[BEGIN PASSAGE]

In Tables and Notes:

Explanation:

< Guttman split here >

The persons above the split performed an unknowable amount different from the persons below the split. There is no item on which this subset succeeded and another subset failed, and also this subset failed and the other subset succeeded. The data are not "well-conditioned" (Fischer G.H., Molenaar, I.W. (eds.) (1995) Rasch models: foundations, recent developments, and applications. New York: Springer-Verlag. p. 41-43).

< Subset split here >

The persons in this subset responded to different items than persons in other subsets. We don't know if these items are easier or harder than items in other subsets.

< Indirect connection >

The persons responded to different items, but they are connected by a loop of successes and failures.

< undetected Guttman split here >

Winsteps subset-detection did not report than persons 13 and 14 always score lower than persons 15 and 16, causing a Guttman split. We do not know how much better persons 15 and 16 are than persons 14 and 15. Winsteps subset-detection may fail to report subsets. Unreported subsets usually cause big jumps in the reported measures.

Data are ambiguously connected

Measures for persons in different subsets are not comparable. Winsteps always reports measures, but these are only valid within subsets. We do not know how the measures for persons in one subset compare with the measures for persons in another subset.  Reliability coefficients are accidental and so is Table 20, the score-to-measure Table.  Fit statistics and standard errors are approximately correct.

Measures may not be comparable across subsets

Please always investigate when Winsteps reports subsets, even if you think that all your measures are comparable.

MAXIMUM MEASURE, MINIMUM MEASURE, DROPPED, INESTIMABLE

Persons and items with special features are not included in subsets. Extreme scores (zero, minimum possible and perfect, maximum possible scores) imply measures that are beyond the current frame of reference. Winsteps uses Bayesian logic to provide measures corresponding to those scores.

[END PASSAGE]

» REQUIRED TASKS
1 – Copy out the part of the passage on Winsteps subsets that runs from "< Indirect connection" to "the reported measures.".
2 – In the passage on Winsteps subsets, which results are described as approximately correct even when the data are ambiguously connected?
3 – Write what comes next in the passage on Winsteps subsets, picking up after its final sentence.

[BEGIN DATA LINES]

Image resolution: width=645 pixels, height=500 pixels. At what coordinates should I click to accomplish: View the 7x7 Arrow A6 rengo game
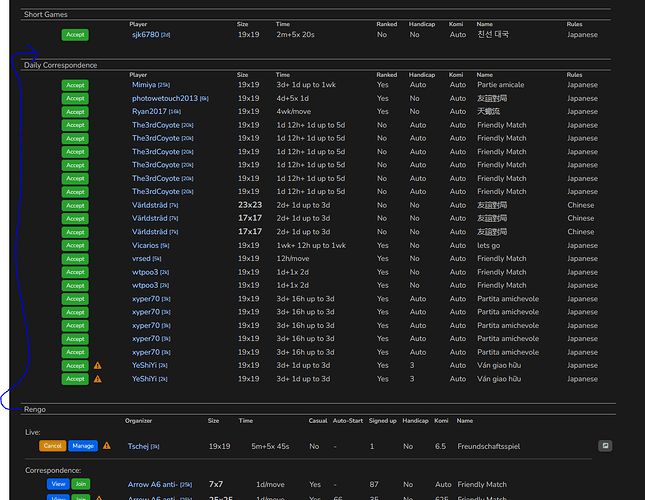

[END DATA LINES]

» RESPONSES IN ORDER
1 –
< Indirect connection >

The persons responded to different items, but they are connected by a loop of successes and failures.

< undetected Guttman split here >

Winsteps subset-detection did not report than persons 13 and 14 always score lower than persons 15 and 16, causing a Guttman split. We do not know how much better persons 15 and 16 are than persons 14 and 15. Winsteps subset-detection may fail to report subsets. Unreported subsets usually cause big jumps in the reported measures.

2 – Fit statistics and standard errors.

3 –
SUBSET 1, 2, 4

These are directly connected subsets. Within each subset, a  person has succeeded on an item and failed on an item, and vice-versa. The person performances are directly pairwise comparable within the subset. The persons in this subset have either succeeded on items in other subsets, or failed on items in other subsets, or have missing data on items in other subsets.

SUBSET 3

These two persons have the same responses, so they are in the same subset.

No one succeeded on their failed items item, and also failed on their successful item.

SUBSET 5

This is an indirectly connected subset. There is a loop of successes and failures so that the performances of all three persons are connected indirectly pairwise.

SUBSET 6

Persons 13 and 14 are directly comparable using categories 0 and 1 of the rating scale. Persons 15 and 16 are directly comparable using categories 2 and 3 of the rating scale. Winsteps has not detected that persons 13 and 14 always rate lower than persons 15 and 16, causing a Guttman split.

SUBSET 7 (Table 14.1)

No person is in the same subset as this item. There is no subset in which persons both succeeded and failed on this item.

Connecting SUBSETs

Here are approaches:

1. Collect more data that links items across subsets. Please start Winsteps analysis as soon as you start data collection. Then subset problems can be remedied before data collection ends.

2. Dummy data. Include data for imaginary people in the data file that connects the subsets.

3. Anchor persons or items. Anchor equivalent items (or equivalent persons) in the different subsets to the same values - or juggle the anchor values to make the mean of each subset the same (or whatever)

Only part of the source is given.